I quattro milioni e mezzo di residenti producevano nel 2011 673 Kg./ab all’anno
(con una diminuzione del 3,5% rispetto all’anno precedente). In totale
sono stati prodotti 3 milioni di tonnellate di rifiuti, di cui ben il
38% nei 9 capoluoghi di provincia. L’obiettivo che la regione intende
darsi di qui al 2020 è il raggiungimento del 70% di raccolta differenziata, cosa ampiamente possibile visti gli esempi virtuosi di alcune province (Reggio Emilia e Parma su tutte).
L’errore
che si continua a fare però è quello di non escludere dalla strategia
impiantistica e dalle azioni da mettere in campo per eliminare il
problema, la possibilità di incenerire le materie prime seconde.
Nel Documento preliminare al Piano Regionale Gestione Rifiuti si parla di riduzione e prevenzione, riciclo e riuso. Ma poi si inciampa poche righe più avanti nelle solite discariche e nei sempreverdi inceneritori.
Si cita addirittura la Risoluzione del 24 maggio 2012 nella quale il
Parlamento europeo invita la Commissione a presentare proposte entro il
2014, allo scopo di introdurre gradualmente un divieto generale dello
smaltimento in discarica e di abolire progressivamente, entro la fine di
questo decennio, l’incenerimento dei rifiuti riciclabili e
compostabili, salvo poi ammettere candidamente che di quei 3 milioni di
tonnellate ancora oggi oltre un milione finisce nelle 16 discariche
attive e 960 mila tonnellate negli 8 impianti che bruciano risorse (dati
2011).
Ora, il momento è assolutamente decisivo visto che si sta rivedendo il Piano Regionale dei Rifiuti
che condizionerà le scelte di enti locali e multiutility per i prossimi
anni. E allora la sfida che la politica deve darsi è quella di
immaginare un orizzonte diverso, possibile perché già ampiamente
sperimentato a livello locale (si vedano a questo proposito le
eccellenze di Ponte nelle Alpi – BL, Capannori – LU e della Provincia di
Treviso con il Corsorzio Priula).
Costruire cioè una strategia industriale,
e una conseguente filiera delle azioni e degli impianti a livello
locale, libera dalla ghigliottina dell’incenerimento, che rappresenta un
passato da superare. E’ ormai assodato che bruciare i rifiuti non conviene a nessuno: inquina, spreca materia, toglie consenso, non crea occupazione, costa troppo.

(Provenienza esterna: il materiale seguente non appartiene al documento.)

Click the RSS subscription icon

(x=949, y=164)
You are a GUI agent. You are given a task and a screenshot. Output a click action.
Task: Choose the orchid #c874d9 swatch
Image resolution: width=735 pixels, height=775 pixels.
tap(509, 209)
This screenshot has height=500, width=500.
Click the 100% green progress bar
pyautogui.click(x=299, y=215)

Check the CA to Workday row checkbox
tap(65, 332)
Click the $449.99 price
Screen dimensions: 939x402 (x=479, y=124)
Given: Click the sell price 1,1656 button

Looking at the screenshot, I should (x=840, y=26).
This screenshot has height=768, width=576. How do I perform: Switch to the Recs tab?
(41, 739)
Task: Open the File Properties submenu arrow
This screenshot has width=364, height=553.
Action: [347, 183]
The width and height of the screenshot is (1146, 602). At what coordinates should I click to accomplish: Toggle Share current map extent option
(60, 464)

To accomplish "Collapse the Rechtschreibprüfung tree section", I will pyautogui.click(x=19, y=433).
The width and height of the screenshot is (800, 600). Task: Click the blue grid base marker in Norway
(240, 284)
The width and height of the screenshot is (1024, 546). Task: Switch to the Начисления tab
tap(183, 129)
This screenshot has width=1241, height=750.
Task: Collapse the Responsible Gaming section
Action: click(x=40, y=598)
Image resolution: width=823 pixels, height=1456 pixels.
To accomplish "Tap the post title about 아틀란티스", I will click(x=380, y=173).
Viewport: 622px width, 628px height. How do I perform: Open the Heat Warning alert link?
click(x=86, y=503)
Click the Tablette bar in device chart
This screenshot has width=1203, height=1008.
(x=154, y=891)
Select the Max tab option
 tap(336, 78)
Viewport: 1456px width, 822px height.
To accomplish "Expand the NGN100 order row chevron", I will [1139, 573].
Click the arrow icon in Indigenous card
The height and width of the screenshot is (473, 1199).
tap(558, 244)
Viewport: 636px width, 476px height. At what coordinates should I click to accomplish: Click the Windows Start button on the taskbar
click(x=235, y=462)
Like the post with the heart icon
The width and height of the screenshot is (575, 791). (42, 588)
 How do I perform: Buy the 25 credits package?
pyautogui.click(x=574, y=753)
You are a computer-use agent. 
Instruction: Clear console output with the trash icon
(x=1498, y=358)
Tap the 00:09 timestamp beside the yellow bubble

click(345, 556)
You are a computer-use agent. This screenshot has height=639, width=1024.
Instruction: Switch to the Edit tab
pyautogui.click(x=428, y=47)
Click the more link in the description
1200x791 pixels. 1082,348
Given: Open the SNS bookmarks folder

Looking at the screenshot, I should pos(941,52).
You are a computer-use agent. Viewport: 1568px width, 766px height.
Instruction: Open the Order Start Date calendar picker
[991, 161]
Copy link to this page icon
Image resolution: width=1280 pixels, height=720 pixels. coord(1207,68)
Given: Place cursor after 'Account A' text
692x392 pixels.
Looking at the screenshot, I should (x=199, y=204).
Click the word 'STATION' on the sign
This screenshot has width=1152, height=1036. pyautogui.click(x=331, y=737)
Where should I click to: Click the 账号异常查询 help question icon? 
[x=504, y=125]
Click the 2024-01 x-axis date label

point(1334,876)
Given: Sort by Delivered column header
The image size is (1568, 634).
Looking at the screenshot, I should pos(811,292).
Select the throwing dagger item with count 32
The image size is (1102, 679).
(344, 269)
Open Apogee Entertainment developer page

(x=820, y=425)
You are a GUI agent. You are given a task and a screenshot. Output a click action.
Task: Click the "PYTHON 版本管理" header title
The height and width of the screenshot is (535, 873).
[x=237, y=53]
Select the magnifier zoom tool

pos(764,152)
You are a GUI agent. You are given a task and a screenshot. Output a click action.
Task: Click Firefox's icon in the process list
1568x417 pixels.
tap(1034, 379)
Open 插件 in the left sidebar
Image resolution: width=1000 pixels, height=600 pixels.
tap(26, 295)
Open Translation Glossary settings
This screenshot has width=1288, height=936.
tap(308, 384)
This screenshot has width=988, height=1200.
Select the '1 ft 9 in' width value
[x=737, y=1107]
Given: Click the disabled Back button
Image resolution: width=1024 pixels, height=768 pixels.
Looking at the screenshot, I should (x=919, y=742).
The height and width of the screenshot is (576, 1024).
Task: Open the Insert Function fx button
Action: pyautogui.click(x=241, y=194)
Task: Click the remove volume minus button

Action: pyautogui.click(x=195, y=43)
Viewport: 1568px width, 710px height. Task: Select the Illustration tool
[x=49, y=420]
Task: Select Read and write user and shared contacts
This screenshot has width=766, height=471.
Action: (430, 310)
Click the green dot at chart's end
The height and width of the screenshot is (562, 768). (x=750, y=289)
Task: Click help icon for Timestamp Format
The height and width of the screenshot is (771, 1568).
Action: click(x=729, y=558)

La speranza è che il Presidente Errani
sorprenda tutti, e voglia fare dell’Emilia Romagna la prima regione
d’Italia che sceglie chiaramente una strada diversa per la gestione dei
rifiuti, abbandonando il passato di tecnologie obsolete e scegliendo un
futuro fatto di riduzione, prevenzione, riuso e differenziazione.
Chiudere i camini e le discariche, oggi, è possibile. Serve una politica all’altezza del compito.